Metadata-Version: 2.1
Name: igfold
Version: 0.4.0
Description-Content-Type: text/markdown
License-File: LICENSE.md
Requires-Dist: antiberty >=0.1.1
Requires-Dist: biopython >=1.79
Requires-Dist: einops >=0.3.0
Requires-Dist: pytorch-lightning <1.9.0,>=1.5.10
Requires-Dist: torch >=1.7.1

# IgFold

Official repository for [IgFold](https://www.nature.com/articles/s41467-023-38063-x): Fast, accurate antibody structure prediction from deep learning on massive set of natural antibodies.

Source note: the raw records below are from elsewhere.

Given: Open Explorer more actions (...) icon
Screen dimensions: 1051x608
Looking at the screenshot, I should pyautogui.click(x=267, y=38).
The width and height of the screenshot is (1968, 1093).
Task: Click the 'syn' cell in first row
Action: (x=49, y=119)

The code and pre-trained models from this work are made available for non-commercial use (including at commercial entities) under the terms of the [JHU Academic Software License Agreement](LICENSE.md). For commercial inquiries, please contact Johns Hopkins Tech Ventures at `awichma2@jhu.edu`.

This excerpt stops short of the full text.